▶ **Assignment**
Only text is carried over. Reproduce the entries below exactly.

::: Input material

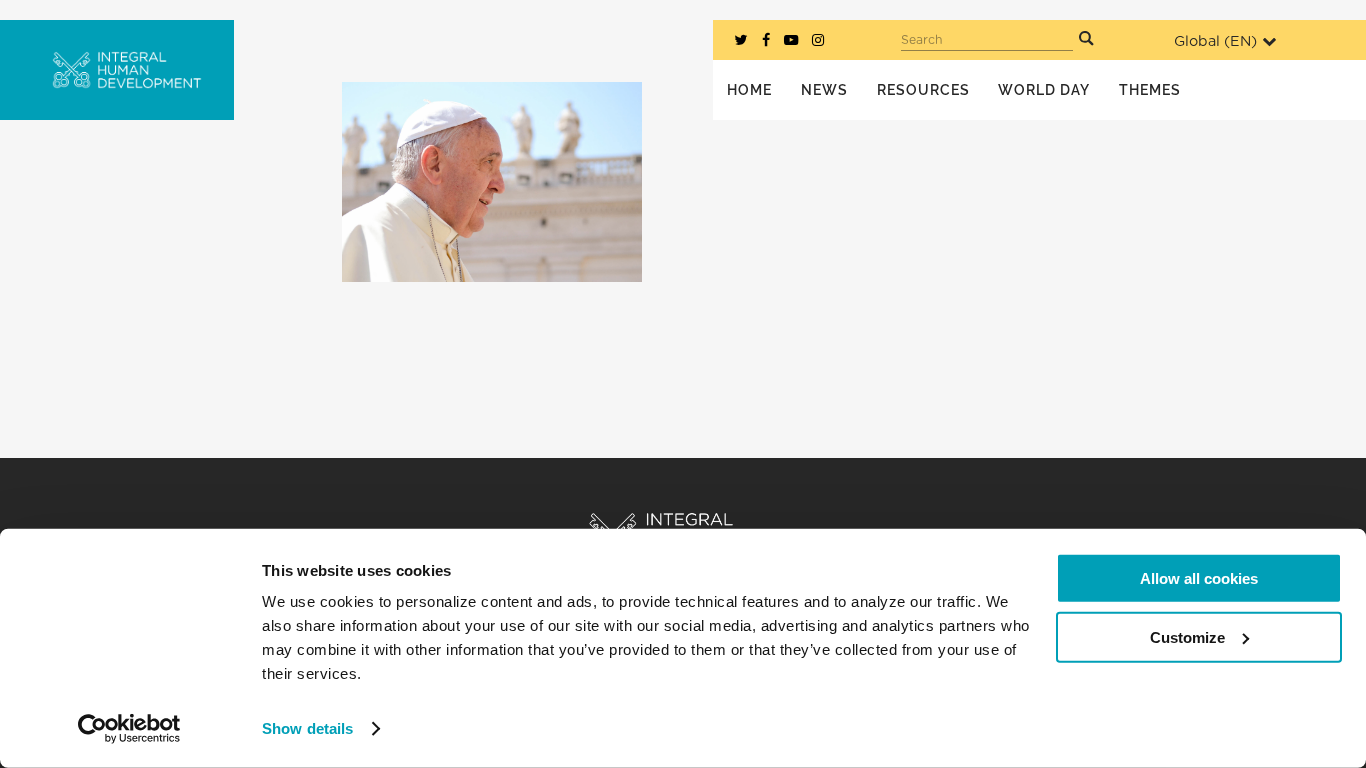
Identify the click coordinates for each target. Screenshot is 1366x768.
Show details (307, 728)
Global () (1215, 41)
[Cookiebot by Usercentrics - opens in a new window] (129, 729)
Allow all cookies (1199, 578)
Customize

::::::

▶ **Result of this exercise**
Identify the click coordinates for each target. Screenshot is 1366x768.
Show details (307, 728)
Global () (1215, 41)
[Cookiebot by Usercentrics - opens in a new window] (129, 729)
Allow all cookies (1199, 578)
Customize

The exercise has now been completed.